Suruthi: Yeah, so setting up my Instagram account was quite a long journey behind it, shall we say? So I was diagnosed when I was three, like I said. But then I went into remission, sort of around 10 years old, shall we say. And it came back, like it came out during my A levels, but they like officially decided it was back and put me on methotrexate on my A level results day when I had just found out I was going to uni a few hours away from home! So, I was going to uni away from home and I'm suddenly on, you know, these strong medications that means that you have to be more careful and got to have frequent blood tests and it was a lot to juggle.

And I felt I was learning it for the first time because it kind of was the first time that I was in control. Because before my parents would deal with all of that stuff, you know I wasn't constantly worrying about booking in appointments and blood tests, and like if you get ill you know you have to be a bit more cautious and things like that. So that was quite stressful as it is, but telling people that you're 18 with arthritis, it's so tricky. And I had a situation where the people that I was meant to live with for the next year, they didn't believe that I had arthritis even after like showing them my diagnosis letter because they just couldn't comprehend the idea of like a dynamic disability. They were like ‘but you were walking yesterday, like what?’ And that, that initially made me really shut off from like telling people about it, except for the people that already knew, I wouldn't really tell anyone else in my life about it unless they already knew because I guess it'll be protecting myself. But that really upset me because you shouldn't have to show someone your diagnosis letter, but...

Erin: No!

Suruthi: If you do that, and they still don't believe it then it's like wow, you know? But then I was just really frustrated that like no one was talking about this, no one was talking about what it's like being young with arthritis. I knew there were young people with arthritis but they were just facts and figures, you know? This percentage of the population has JIA. This percentage of people below 50 have arthritis. But there weren't people that I could see actually doing things with their lives. Like I needed to, I felt like I needed some sort of like role models, someone to just kind of show me that you can do things you want to do.

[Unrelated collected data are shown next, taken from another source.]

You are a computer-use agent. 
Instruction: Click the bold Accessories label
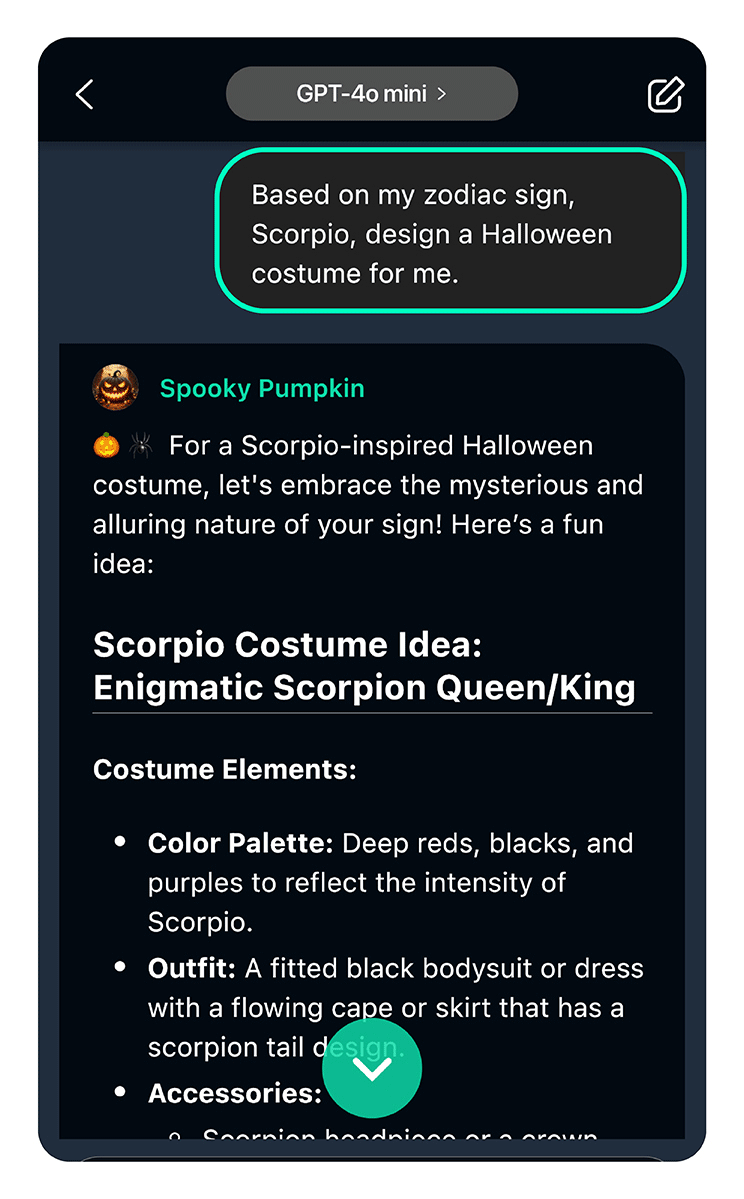click(232, 1092)
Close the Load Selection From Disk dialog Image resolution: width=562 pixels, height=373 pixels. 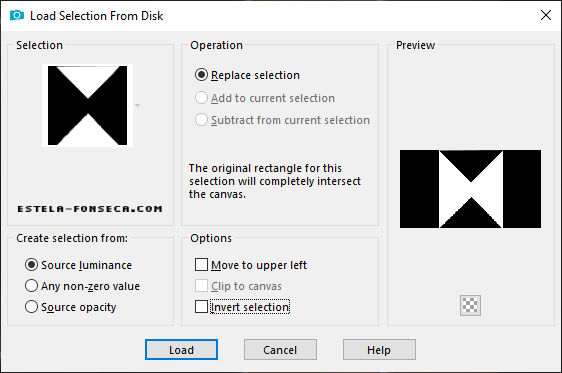coord(546,15)
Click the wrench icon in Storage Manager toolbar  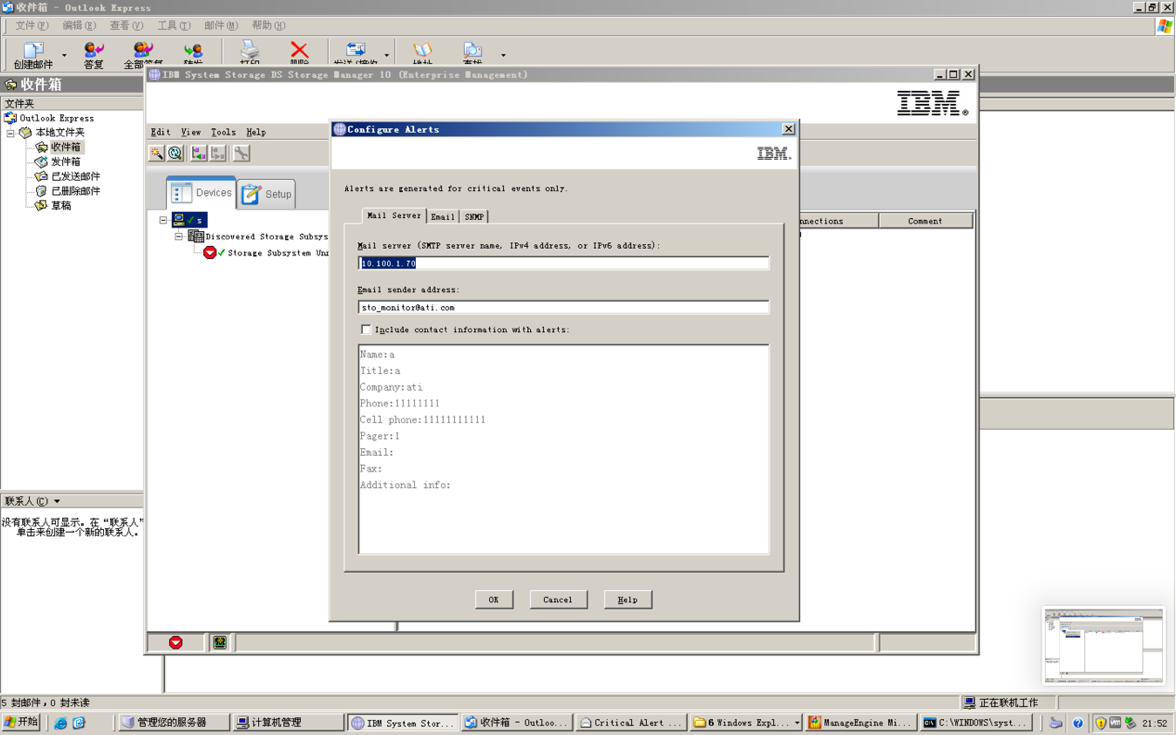241,153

Because there was a point where I was a bit worried about my university journey actually, because my university wasn't sure if I'd be able to manage as a full-time student and they suggested I go part time and things like that. And yeah, I was just navigating it all by myself and I found it really tricky. And I spent a long time just being really frustrated like I want to tell people but I don't know how. Like I just want people to know that this is a thing. Yeah, and then sort of two years after the whole situation, I decided to set up an Instagram account because I was like, well, people have Instagram accounts for everything you know? Whether it's their dog or their cooking, like why not my arthritis?

And that's when I realised there was a whole chronically ill community out there. And it started the way that I think a lot of people start on the chronically ill community where you start with a username but no personal details because you're a bit worried about people seeing the side of you, like people you know and stuff. And then you start connecting with people and it kind of empowers you to like put your face in it, like your stamp on it. And yeah, I was really scared to start it, but once I did I managed to connect with so many people like me and it was like the friends I never knew I needed because I didn't feel so alone anymore. Like not many other people really, especially able-bodied people really get it. So it was just really reassuring.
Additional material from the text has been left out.